Diario Vasco

Cámaras contra el fraude al volante

La tecnología ayuda a esclarecer muchos accidentes de coche
  • Los dispositivos en los vehículos ayudan a esclarecer muchos accidentes

  • Las aseguradoras señalan que los avances en el sector del automóvil aportan claridad ante los partes difíciles de resolver

Un accidente con dos coches implicados. Uno dice que la culpa es del otro que se saltó un semáforo. El otro asegura que la culpa no es suya, que su semáforo estaba en verde cuando cruzó. ¿A quién creer? Un dilema que forma parte del día a día de los mediadores de seguros de automóvil, pero que las nuevas tecnologías están empezando a resolver. La modernización de los sistemas implantados en los automóviles permiten esclarecer y resolver las causas y las autorías de muchos siniestros.

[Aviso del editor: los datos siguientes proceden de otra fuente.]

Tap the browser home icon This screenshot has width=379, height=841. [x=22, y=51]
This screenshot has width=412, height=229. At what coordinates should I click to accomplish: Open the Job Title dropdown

Uno de los principales avances en este sentido son las cámaras que se colocan en los retrovisores de los vehículos, tema que centró parte de las conversaciones del XV Fórum Cecas, el Centro de Estudios del Consejo General de los Colegios de Mediadores de Seguros, celebrado ayer en el Aquarium de San Sebastián. En caso de accidente hay que solicitar a través de la Ertzaintza o el juzgado las imágenes para presentarlas como prueba, y luego dependerá del juez si las admite o no. «Estamos librando muchísimos siniestros en los que se presuponía que la responsabilidad era del autobús y resultó que no, que era del vehículo», señala Iñaki Iparraguirre, gerente de Ipar Aseguroak, compañía aseguradora de la flota de autobuses de Ekialdebus. «Antes era tu palabra contra la suya, y ahora gracias al sistema de cámaras eso ha cambiado».

Las cámaras se han convertido por tanto en una potente arma del sector asegurador contra el fraude. Para Iñaki Durán, presidente del Colegio de Mediadores de Seguros de Gipuzkoa, «poder visualizar el momento del siniestro es un pelotazo para la industria aseguradora». «Permite reducir la siniestralidad y por tanto las primas de seguros. Se objetiviza el motivo del accidente y además va a influir en la forma de conducir, porque si sé que me están grabando, no voy a ir a 180», señala Jorge Azcárraga, presidente del Colegio de Mediadores de Seguros de Álava.

Otro de los sistemas que ha reducido considerablemente el número de partes de seguro por pequeños siniestros es la cámara trasera, colocada sobre la matrícula de los coches. «El porcentaje más elevado de la siniestralidad de automóvil es de accidentes pequeños. Una cámara trasera te va a evitar un parte por golpear el vehículo con algún elemento o con otro coche al aparcar», indica Durán.

Avances tecnológicos que no sólo benefician al sector asegurador, sino también a las instituciones que abogan por reducir la siniestralidad en las carreteras. «Debería potenciarse la obligación de instalar los sistemas de grabación en los vehículos. Los datos e imágenes que podamos recoger nos sirven para saber por qué ocurren los accidentes, y así tomar medidas para bajar la siniestralidad. En más del 90% de los accidentes el culpable es el conductor, cuantas más ayudas tenga, mejor. Con los sistemas anti riesgo los accidentes bajarán de forma radical», apunta Iñaki Eguiara, responsable del área de Ingeniería de la Dirección de Tráfico del Departamento de Seguridad del Gobierno Vasco. «Sin duda aportan claridad a los accidentes que se producen», señala Juan Luis de Miguel, subdirector de Centro Zaragoza. «De hecho muchos fabricantes de automóviles ya están pensando en implantar de serie la cámara en el salpicadero».

La autoconducción

Hoy en día el proceso hacia la conducción autónoma se encuentra en su etapa inicial, donde ya existen sistemas que toman decisiones, analizan riesgos y actúan directamente sobre el vehículo, como la detección de peatones o el aparcamiento sin conductor. «Estos sistemas tienen que ir superando etapas, ganando la confianza de los fabricantes para sacar esos productos a la venta y también la de los usuarios para incluirlos en sus automóviles», afirma de Miguel.

Las corredurías de seguros no tienen más remedio que adaptarse a los siniestros producidos por fallos en este tipo de sistemas. «La industria aseguradora va evolucionando a la par que la automovilística, y se adaptará a lo que la tecnología vaya pariendo», comenta Durán. Aunque desde el sector se reconoce cierta preocupación ante los vehículos que incluyen sistemas de autoconducción, que aunque por el momento solo suponen un 1% del total del parque de automóviles en España, irán ganando terreno al mercado en los próximos años. «Sin duda va a afectar al aseguramiento del cliente, ya que si la responsabilidad de un accidente de un vehículo autopilotado por la máquina no es imputable ni al conductor ni al fabricante, el seguro tendrá que cambiar totalmente los términos actuales», indica Iparragirre.